Sagamore Farm’s owner Alfred G. Vanderbilt announced that recently retired stakes winners Tinajero and Salem would stand the 1972 season at his Baltimore County farm, occupying the stalls vacated by Kauai King and Royal Gunner, who were shipped to England two months earlier.

  • No listing of Maryland’s all-time great trainers could be compiled without including the name of Baltimore-born Henry S. Clark. In his 35 years as a trainer, he developed star performers such as Cyane, Endine, Tempted, Thinking Cap, Smart and Obeah. Clark credited his success to owner Liz Whitney Tippett’s patronage, and later, Mr. and Mrs. Harry Lunger’s decision to hire him as head trainer for their Christiana Stables. His second stroke of good fortune occurred in 1947 when the Lungers tapped Clark as a replacement for Jack Healey, who had died suddenly at age 42.

  • After their purchase of the historical Habre de Venture in Port Tobacco, Md., Helen and Peter Vischer began to acquire broodmares and later Peter’s pride and joy, stallion Tom Stone.
    Tom Stone, a son of Martins Rullah and the Saggy mare Streamlined, won nearly $80,000 during the six seasons he raced and was honored in 1964 as the best Maryland-bred 2-year-old performer of the year.

  • For the first time, the Maryland Hunt Cup and Grand National timber races offered purse money for the 1972 races. The Maryland Hunt Cup purse was $6,000, the Grand National’s prize was $5,000, while no purse was affixed to the My Lady’s Manor.

    “It may not be the answer, but we thought it was worth a try. I can’t see how the addition of a purse will keep anyone from competing, but, on the other hand, it may get us some entries we might not have had otherwise,” said Charlie Fenwick, then secretary of the Maryland Hunt Committee.

    In a letter to the editor, Maryland timber participant Janon Fisher Jr. expressed concerns over adding a purse to the Hunt Cup. He wrote, “By adding money to the Maryland Hunt Cup, the Committee would give up all control of the race to a State Commission over which it would have no authority.”
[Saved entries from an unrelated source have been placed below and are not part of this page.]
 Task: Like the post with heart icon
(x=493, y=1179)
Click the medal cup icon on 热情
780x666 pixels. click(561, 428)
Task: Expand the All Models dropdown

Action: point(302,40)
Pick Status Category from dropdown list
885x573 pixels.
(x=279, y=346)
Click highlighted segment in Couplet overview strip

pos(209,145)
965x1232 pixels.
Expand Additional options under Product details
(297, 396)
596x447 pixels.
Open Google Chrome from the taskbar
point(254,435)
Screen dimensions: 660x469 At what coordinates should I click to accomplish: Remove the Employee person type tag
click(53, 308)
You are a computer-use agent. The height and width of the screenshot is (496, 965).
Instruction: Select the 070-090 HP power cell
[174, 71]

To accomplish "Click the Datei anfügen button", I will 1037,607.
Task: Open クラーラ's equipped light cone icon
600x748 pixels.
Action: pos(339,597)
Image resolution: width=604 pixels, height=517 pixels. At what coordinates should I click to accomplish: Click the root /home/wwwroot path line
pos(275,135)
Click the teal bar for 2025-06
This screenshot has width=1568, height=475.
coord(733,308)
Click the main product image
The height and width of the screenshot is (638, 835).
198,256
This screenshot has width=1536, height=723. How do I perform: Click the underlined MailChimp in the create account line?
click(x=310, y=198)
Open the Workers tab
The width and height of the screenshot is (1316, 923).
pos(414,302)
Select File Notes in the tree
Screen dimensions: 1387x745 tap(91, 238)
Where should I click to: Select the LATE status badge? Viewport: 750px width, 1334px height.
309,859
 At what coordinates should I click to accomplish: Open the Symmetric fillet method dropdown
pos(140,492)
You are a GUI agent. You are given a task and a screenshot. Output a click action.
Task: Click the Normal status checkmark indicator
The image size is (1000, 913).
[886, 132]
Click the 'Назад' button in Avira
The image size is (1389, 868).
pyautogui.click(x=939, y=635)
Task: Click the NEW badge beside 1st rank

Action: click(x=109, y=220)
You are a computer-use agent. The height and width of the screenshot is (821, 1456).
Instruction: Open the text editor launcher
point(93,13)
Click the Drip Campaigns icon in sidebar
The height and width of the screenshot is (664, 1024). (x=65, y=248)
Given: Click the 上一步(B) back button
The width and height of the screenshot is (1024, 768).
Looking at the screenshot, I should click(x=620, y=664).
    Fisher also referenced History of the Maryland Hunt Cup, written by John E. Rossell Jr., secretary of the My Lady’s Manor Race Committee, regarding past deliberations surrounding purse money for the Hunt Cup. “Though the Maryland Hunt Cup has grown from a local hunter race to a leading sporting event of national or even world significance it has never lost the delightful flavor of its early years, a flavor untouched by commercialism, untouched by the unending quest for the almighty dollar, a flavor of sporting events as they really ought to be.”

    The Hunt Cup went ahead with the purse addition in 1972 and was joined by the Grand National. The Manor added a purse in 1978. The Hunt Cup (worth $100,000 this year), Grand National ($30,000) and Manor ($50,000) remain three of the sport’s most important timber races.